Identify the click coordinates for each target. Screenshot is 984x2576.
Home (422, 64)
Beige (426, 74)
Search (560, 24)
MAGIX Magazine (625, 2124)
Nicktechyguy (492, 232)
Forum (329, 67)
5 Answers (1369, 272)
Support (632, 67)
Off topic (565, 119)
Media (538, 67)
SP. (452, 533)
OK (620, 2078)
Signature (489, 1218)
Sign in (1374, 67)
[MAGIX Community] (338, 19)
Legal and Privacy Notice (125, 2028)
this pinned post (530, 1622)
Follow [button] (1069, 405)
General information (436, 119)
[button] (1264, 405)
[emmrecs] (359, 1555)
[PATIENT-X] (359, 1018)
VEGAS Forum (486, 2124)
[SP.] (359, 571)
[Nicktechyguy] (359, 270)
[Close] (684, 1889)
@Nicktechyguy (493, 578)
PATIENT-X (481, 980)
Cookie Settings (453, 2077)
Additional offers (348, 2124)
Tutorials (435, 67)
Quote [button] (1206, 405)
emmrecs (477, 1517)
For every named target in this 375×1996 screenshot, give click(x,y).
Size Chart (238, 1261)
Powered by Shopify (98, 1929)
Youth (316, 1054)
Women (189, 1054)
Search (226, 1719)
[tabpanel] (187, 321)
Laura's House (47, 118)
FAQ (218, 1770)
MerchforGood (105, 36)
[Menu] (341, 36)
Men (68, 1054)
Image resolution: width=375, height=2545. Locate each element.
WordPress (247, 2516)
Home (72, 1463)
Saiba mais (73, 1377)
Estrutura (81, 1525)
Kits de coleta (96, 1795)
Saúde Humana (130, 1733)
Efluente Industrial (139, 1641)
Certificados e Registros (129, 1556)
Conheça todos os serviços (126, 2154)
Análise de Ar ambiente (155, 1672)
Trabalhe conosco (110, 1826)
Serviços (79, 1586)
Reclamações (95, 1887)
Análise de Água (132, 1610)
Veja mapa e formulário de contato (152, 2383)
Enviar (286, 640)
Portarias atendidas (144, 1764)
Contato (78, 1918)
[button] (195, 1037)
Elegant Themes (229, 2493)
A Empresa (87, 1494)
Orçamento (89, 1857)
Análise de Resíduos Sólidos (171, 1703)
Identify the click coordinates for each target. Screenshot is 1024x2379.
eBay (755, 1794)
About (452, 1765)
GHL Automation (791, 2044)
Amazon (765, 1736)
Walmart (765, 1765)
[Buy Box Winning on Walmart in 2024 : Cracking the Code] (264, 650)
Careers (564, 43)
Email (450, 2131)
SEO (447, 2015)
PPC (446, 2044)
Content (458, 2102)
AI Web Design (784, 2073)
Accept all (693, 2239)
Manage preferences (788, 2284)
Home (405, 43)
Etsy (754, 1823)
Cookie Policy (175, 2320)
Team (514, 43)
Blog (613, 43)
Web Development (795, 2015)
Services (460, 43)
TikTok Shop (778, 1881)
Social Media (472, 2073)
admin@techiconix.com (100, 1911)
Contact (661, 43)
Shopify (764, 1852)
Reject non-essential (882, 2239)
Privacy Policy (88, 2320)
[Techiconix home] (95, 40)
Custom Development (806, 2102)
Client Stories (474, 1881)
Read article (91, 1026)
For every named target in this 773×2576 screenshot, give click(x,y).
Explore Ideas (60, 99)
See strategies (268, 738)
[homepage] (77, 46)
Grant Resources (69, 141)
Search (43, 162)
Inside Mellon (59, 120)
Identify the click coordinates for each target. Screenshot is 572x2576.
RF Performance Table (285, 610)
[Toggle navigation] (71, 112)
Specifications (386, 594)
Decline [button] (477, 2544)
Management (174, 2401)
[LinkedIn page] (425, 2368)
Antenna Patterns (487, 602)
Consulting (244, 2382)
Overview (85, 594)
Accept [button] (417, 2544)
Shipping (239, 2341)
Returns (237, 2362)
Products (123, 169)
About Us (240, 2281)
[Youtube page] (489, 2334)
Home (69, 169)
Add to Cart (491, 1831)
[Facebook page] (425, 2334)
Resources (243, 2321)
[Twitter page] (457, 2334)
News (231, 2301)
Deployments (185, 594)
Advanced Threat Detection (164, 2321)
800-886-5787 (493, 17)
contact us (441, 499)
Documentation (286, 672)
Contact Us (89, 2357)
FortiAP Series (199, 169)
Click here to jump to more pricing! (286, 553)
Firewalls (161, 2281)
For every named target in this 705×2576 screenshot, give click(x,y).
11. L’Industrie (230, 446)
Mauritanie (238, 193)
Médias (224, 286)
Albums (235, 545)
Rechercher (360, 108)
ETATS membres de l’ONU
• • • •
Assigned task = Return a word-for-word copy of the lines above from the one holding "TikTok Shop (778, 1881)" through the one holding "About Us (240, 2281)", with both of them included and nothing besides.

Response to this exercise =
TikTok Shop (778, 1881)
Social Media (472, 2073)
admin@techiconix.com (100, 1911)
Contact (661, 43)
Shopify (764, 1852)
Reject non-essential (882, 2239)
Privacy Policy (88, 2320)
[Techiconix home] (95, 40)
Custom Development (806, 2102)
Client Stories (474, 1881)
Read article (91, 1026)
For every named target in this 773×2576 screenshot, give click(x,y).
Explore Ideas (60, 99)
See strategies (268, 738)
[homepage] (77, 46)
Grant Resources (69, 141)
Search (43, 162)
Inside Mellon (59, 120)
Identify the click coordinates for each target. Screenshot is 572x2576.
RF Performance Table (285, 610)
[Toggle navigation] (71, 112)
Specifications (386, 594)
Decline [button] (477, 2544)
Management (174, 2401)
[LinkedIn page] (425, 2368)
Antenna Patterns (487, 602)
Consulting (244, 2382)
Overview (85, 594)
Accept [button] (417, 2544)
Shipping (239, 2341)
Returns (237, 2362)
Products (123, 169)
About Us (240, 2281)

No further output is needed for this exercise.